▼
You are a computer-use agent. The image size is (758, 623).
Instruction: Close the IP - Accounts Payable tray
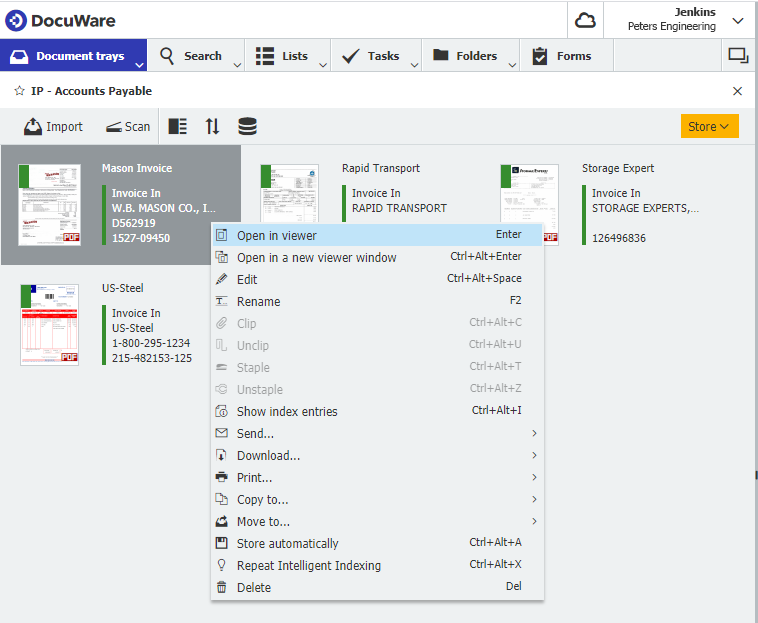(x=738, y=91)
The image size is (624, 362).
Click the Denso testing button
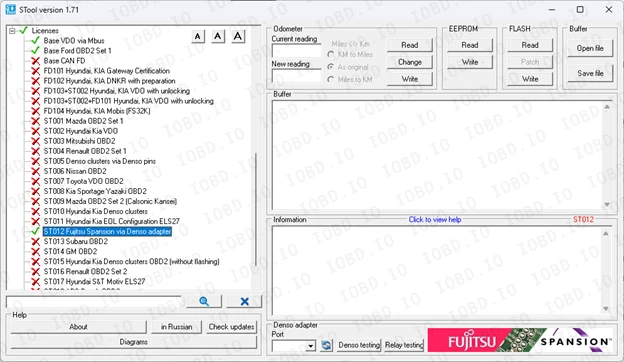[359, 345]
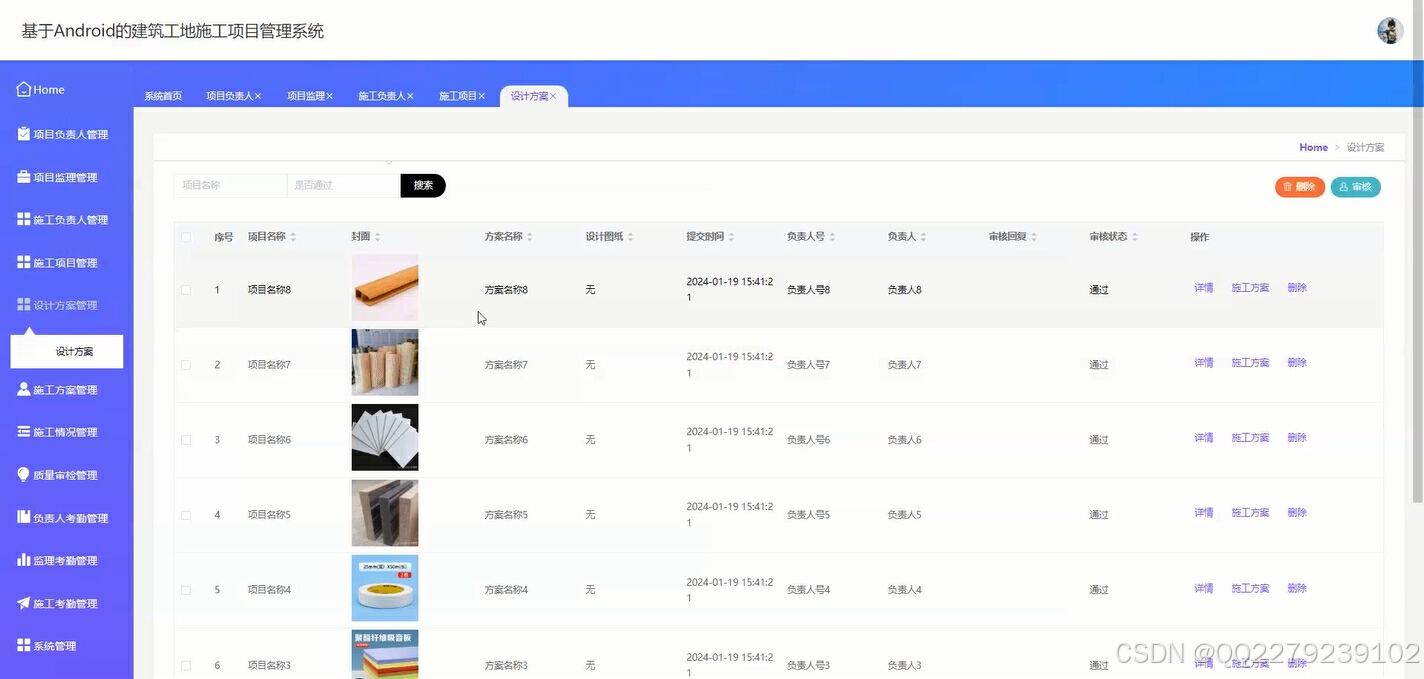Open 系统管理 at the sidebar bottom

(47, 645)
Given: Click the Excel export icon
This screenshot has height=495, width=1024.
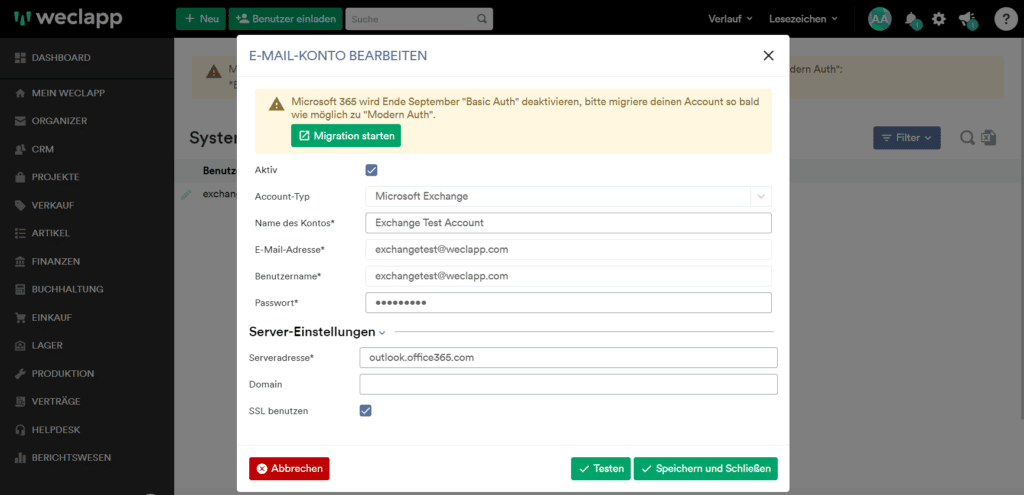Looking at the screenshot, I should click(990, 138).
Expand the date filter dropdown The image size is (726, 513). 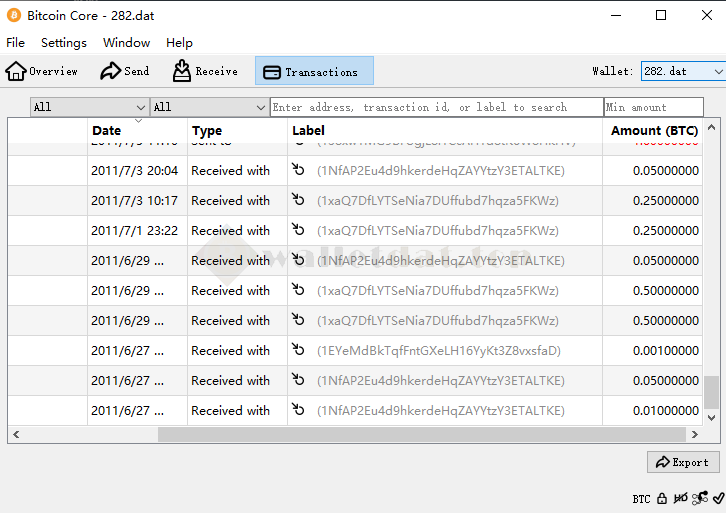coord(89,107)
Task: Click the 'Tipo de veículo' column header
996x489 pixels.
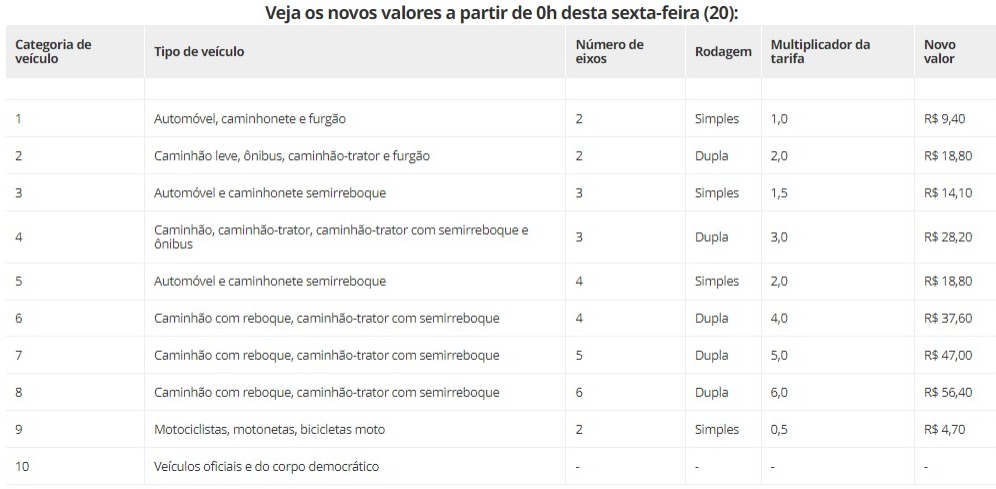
▲
» Task instructions: Begin with the line containing "Task: Click the" and end with the last line of the material above; return exactly those lines, both ends included, and omit all pictures.

» Your solution:
Task: Click the 'Tipo de veículo' column header
996x489 pixels.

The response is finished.